**Task instructions**
1. Answer from the lubricant text:
(a) What was the goal of the research?
(b) What happens if the rate of oil film-making is slower than the ideal adhesion rate?
(c) What sizes of steel balls were used?
2. In the lubricant text, reproduce word for word the part that opens with the words containing "The main equipment" and closes with "given in Fig. 1b.".

**Page text**
----

However, no studies have been conducted to look into the effect of the viscosity factor on the surface adhesion rate of lubricants. These two variables had a direct impact on lubrication efficiency, whereas surface adhesion had an influence on film thickness [10, 21,22,23]. With such significance, the goal of this research was to investigate the effect of the used lubricant viscosity on workpiece surface adhesion. According to the assumption, viscosity has a variable effect on the deterioration of the lubricant and the ageing of mechanical parts. The rate of adherence of oil to the workpiece surface influences the emergence of an oil film [24]. If the rate of oil film-making is slower than the ideal adhesion rate, the surface wear resistance of that part will decrease. In other contexts, surface-attached adhesion rates can be estimated using the regression equations created from the experimental data in this work. The range of viscosities employed here is consistent with the typical viscosity of the unused lubricant. On the assumption of precise knowledge of surface adhesion rates, the obtained relationship model is helpful for choosing the lubrication condition. In the production chain, this is yet another indirect waste reduction.

Methods and experimental work

Preparation method of experimental study

The main equipment utilised in the experiment included three types of used mixed-grade lubricants (Type A, Type B, and Type C), a digital weighing scale, a timer, a video recording device, a glass test tube with a distance bar, and three types of steel balls (3 mm, 3.5 mm, and 4 mm). Figure 1a depicts an example of some steel ball weighing steps. Every weighing requires the balance to be reset to zero, and an example of this process is given in Fig. 1b.

----

**Given data**
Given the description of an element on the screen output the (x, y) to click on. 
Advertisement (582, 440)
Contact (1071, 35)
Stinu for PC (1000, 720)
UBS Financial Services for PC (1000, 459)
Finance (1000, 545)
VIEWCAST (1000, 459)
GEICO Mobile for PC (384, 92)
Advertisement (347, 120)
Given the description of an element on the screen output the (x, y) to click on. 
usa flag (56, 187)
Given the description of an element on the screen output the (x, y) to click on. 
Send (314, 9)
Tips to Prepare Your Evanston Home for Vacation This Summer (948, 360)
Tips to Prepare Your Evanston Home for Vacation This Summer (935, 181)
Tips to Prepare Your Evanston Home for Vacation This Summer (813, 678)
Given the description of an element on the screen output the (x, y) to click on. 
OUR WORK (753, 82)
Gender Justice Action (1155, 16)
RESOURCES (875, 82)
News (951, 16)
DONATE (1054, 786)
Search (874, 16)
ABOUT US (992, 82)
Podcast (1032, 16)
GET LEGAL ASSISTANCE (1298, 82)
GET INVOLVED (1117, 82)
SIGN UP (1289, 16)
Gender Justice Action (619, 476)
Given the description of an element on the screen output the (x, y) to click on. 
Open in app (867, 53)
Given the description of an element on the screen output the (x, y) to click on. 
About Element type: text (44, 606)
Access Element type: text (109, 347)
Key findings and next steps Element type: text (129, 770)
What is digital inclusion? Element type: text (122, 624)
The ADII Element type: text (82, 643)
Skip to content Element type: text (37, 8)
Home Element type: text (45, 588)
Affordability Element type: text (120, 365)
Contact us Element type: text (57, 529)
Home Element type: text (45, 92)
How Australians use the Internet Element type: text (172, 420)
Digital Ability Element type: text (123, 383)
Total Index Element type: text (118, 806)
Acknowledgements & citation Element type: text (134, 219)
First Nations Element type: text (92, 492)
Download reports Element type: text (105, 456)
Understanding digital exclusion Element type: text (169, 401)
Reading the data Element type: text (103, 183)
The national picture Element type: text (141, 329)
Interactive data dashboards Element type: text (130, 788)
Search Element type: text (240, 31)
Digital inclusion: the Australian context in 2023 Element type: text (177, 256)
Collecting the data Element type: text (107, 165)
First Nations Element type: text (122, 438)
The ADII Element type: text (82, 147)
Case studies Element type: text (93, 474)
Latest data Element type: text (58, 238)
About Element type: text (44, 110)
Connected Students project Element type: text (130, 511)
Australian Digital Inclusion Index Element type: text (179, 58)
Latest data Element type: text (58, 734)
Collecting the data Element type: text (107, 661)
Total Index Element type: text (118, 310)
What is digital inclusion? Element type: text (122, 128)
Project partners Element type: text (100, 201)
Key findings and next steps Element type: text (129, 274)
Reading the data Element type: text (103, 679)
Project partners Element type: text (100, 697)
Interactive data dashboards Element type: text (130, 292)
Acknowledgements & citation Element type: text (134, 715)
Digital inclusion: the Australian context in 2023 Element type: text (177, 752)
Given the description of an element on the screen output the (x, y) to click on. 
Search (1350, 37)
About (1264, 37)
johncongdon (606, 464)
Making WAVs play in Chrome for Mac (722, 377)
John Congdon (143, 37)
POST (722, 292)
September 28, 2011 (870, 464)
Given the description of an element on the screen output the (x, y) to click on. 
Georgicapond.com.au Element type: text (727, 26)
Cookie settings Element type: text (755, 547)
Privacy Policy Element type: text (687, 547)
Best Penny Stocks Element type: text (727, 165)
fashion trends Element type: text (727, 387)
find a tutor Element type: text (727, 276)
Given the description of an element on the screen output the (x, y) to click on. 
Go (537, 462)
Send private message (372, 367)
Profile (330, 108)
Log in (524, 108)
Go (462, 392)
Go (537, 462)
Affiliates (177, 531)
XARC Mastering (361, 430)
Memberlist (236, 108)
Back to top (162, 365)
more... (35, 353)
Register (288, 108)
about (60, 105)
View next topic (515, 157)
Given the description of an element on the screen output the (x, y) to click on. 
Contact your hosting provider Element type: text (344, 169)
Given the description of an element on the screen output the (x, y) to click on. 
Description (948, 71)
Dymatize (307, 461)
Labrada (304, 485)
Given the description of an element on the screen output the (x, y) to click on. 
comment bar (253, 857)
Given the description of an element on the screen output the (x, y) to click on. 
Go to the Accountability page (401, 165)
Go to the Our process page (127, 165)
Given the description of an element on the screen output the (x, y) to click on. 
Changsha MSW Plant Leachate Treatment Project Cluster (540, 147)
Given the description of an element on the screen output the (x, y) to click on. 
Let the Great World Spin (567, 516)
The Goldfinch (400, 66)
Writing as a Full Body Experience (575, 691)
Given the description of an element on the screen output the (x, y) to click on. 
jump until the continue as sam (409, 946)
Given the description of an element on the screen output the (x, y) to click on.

----

**Solutions in order**
1.
(a) To investigate the effect of the used lubricant viscosity on workpiece surface adhesion.
(b) The surface wear resistance of that part will decrease.
(c) 3 mm, 3.5 mm, and 4 mm.

2.
The main equipment utilised in the experiment included three types of used mixed-grade lubricants (Type A, Type B, and Type C), a digital weighing scale, a timer, a video recording device, a glass test tube with a distance bar, and three types of steel balls (3 mm, 3.5 mm, and 4 mm). Figure 1a depicts an example of some steel ball weighing steps. Every weighing requires the balance to be reset to zero, and an example of this process is given in Fig. 1b.